● WHAT THE EXERCISE ASKS
Copy out the data word for word, starting at the line that contains "The height and" and ending at the line that contains "center [124, 549].", both lines included.

● EXERCISE INPUT
▽

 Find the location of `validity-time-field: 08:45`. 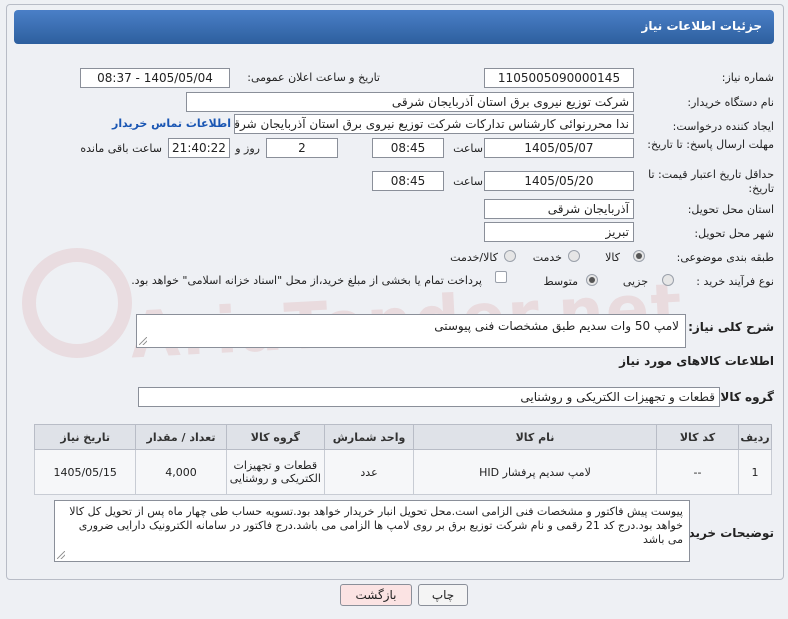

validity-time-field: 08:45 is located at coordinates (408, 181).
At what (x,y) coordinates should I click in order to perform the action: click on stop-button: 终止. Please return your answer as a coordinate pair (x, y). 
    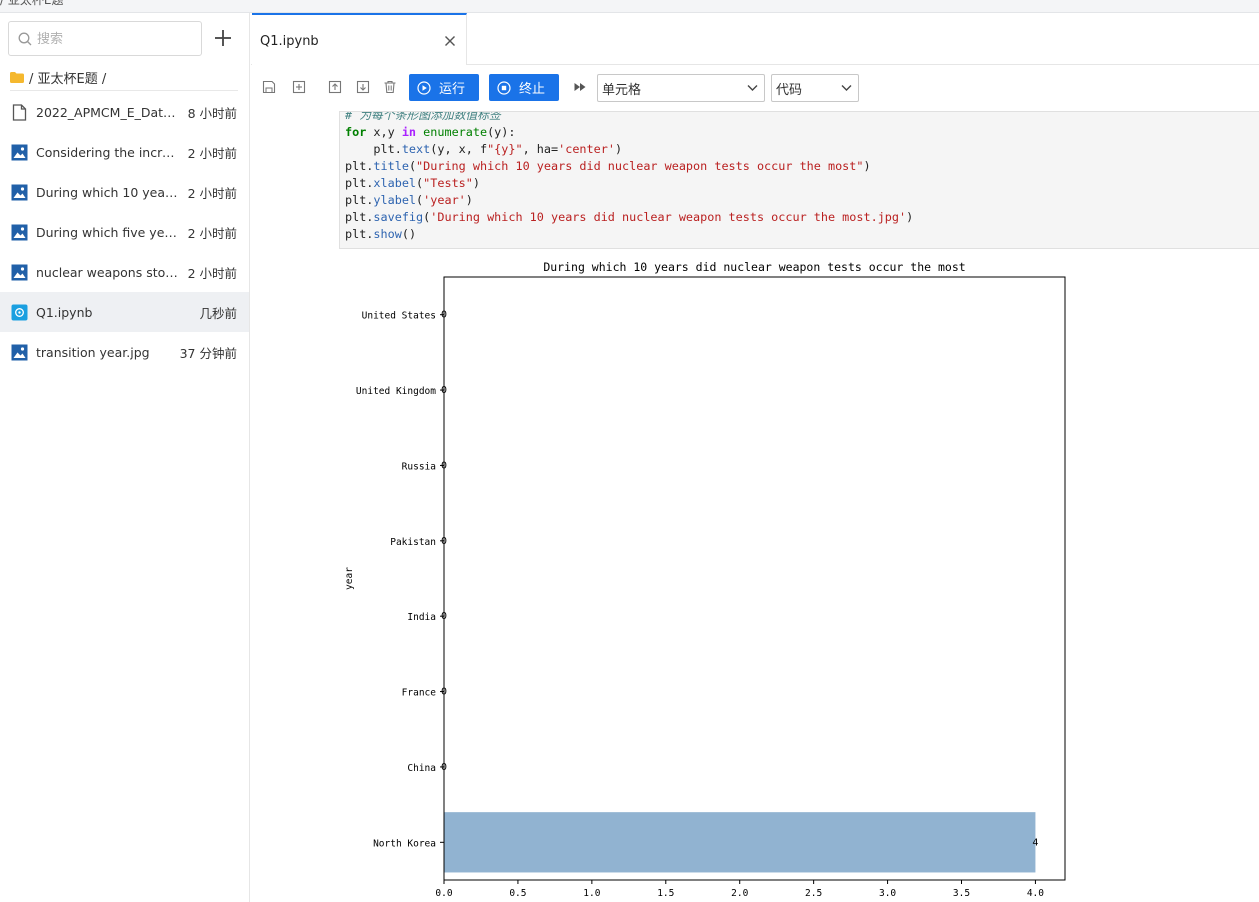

△
▽

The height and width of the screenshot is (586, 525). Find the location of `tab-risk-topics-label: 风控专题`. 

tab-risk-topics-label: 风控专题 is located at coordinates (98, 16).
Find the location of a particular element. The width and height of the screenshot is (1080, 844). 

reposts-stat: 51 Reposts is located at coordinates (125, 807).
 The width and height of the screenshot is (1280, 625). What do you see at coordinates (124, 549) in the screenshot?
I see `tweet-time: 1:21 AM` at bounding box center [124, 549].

△
▽

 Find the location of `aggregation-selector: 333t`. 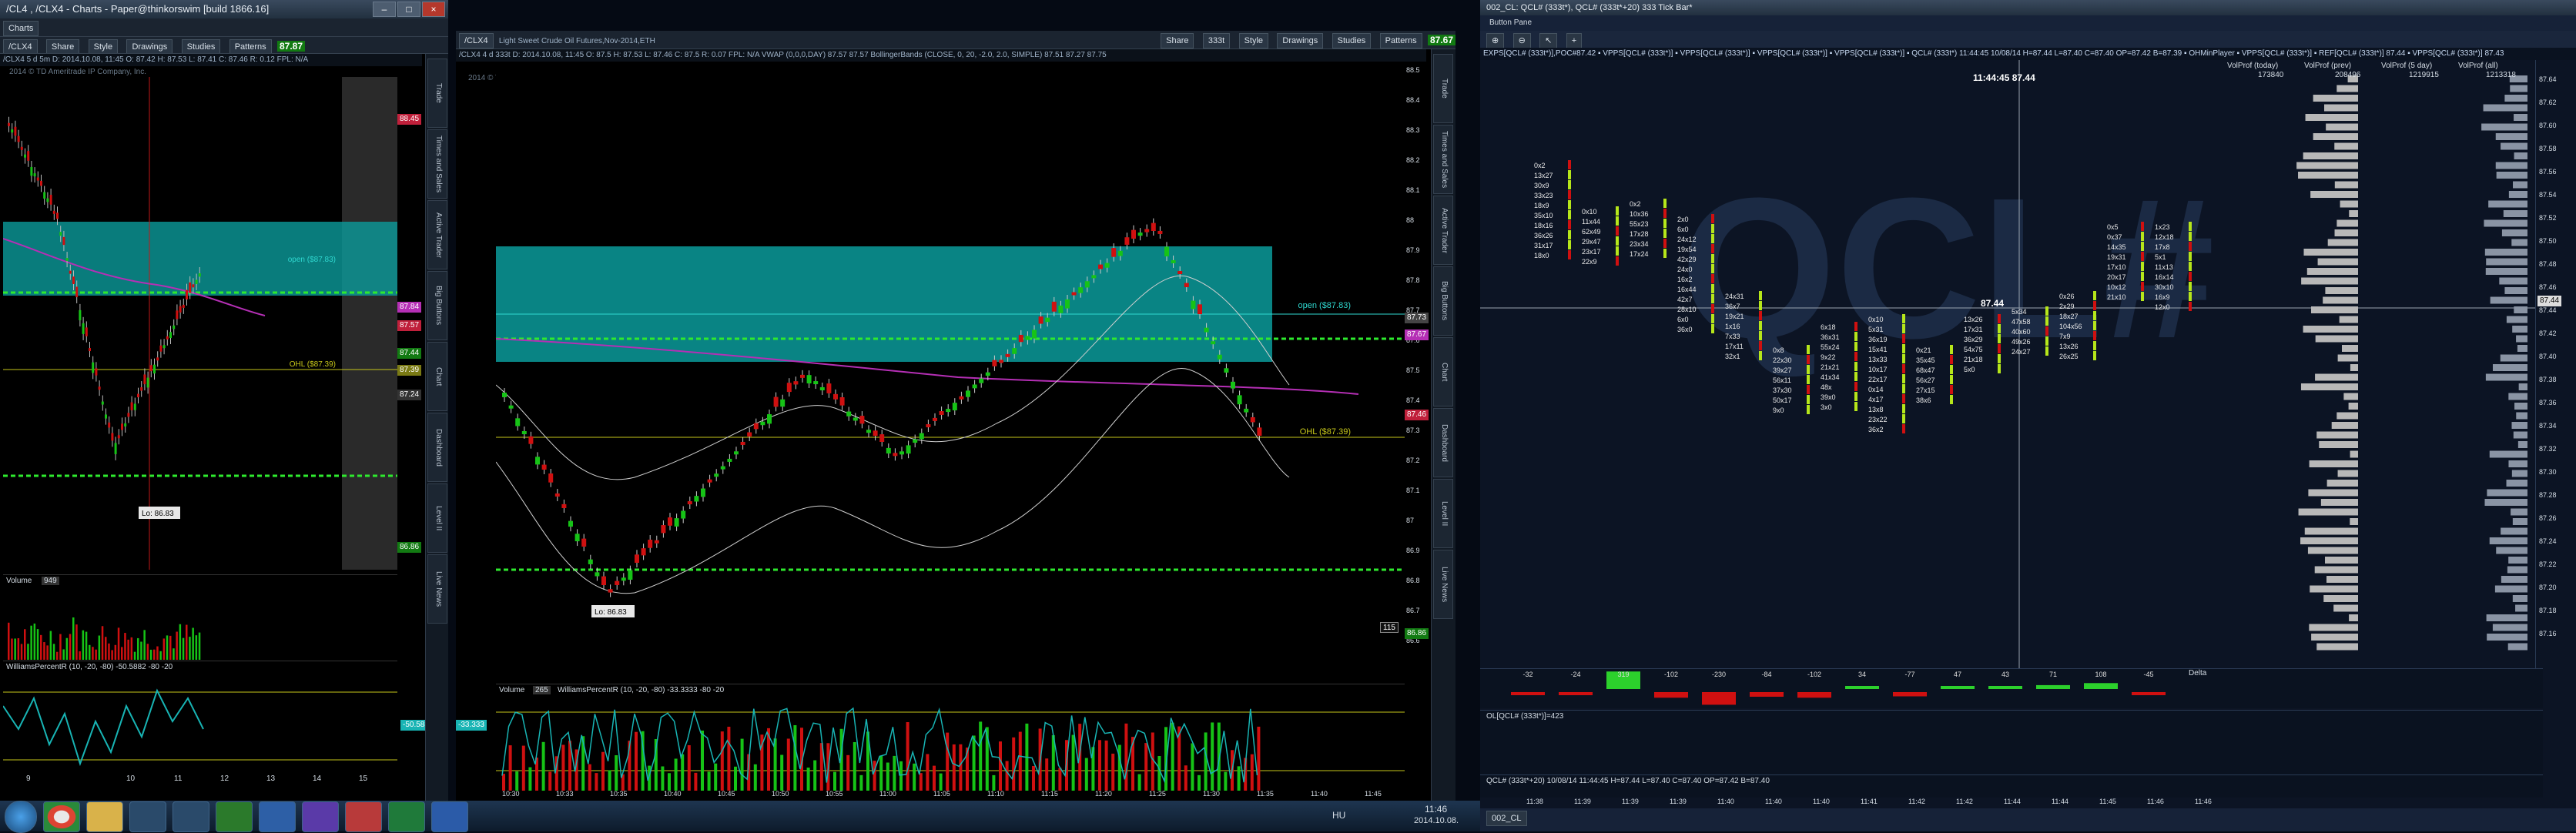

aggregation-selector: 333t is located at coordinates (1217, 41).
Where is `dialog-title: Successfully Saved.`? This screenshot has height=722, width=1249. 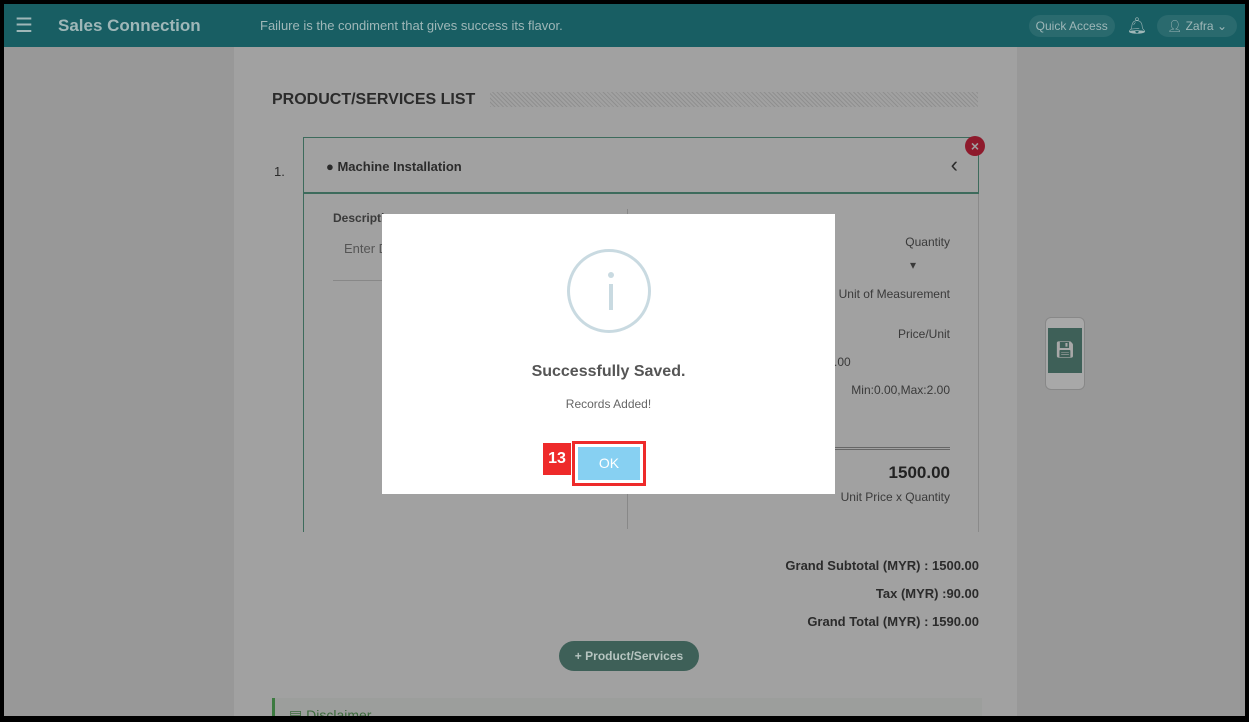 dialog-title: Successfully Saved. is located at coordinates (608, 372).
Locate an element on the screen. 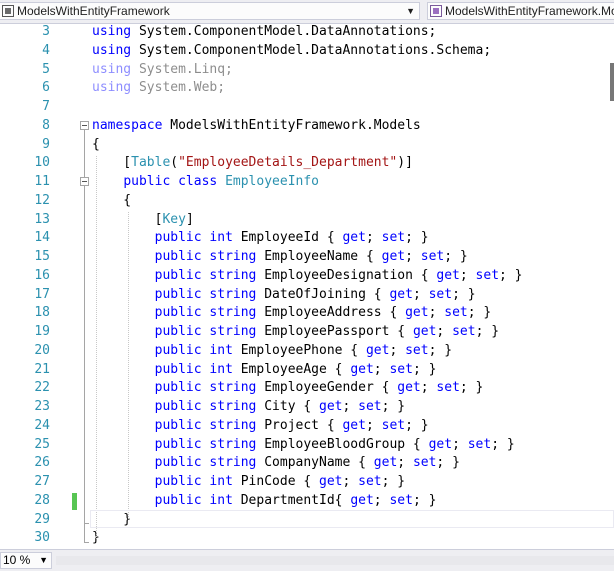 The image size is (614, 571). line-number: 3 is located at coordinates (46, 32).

△

● ANSWER TO THIS EXERCISE
The height and width of the screenshot is (586, 525). Find the location of `tab-risk-topics-label: 风控专题`. 

tab-risk-topics-label: 风控专题 is located at coordinates (98, 16).
Find the location of a particular element. The width and height of the screenshot is (1080, 844). 

reposts-stat: 51 Reposts is located at coordinates (125, 807).
 The width and height of the screenshot is (1280, 625). What do you see at coordinates (124, 549) in the screenshot?
I see `tweet-time: 1:21 AM` at bounding box center [124, 549].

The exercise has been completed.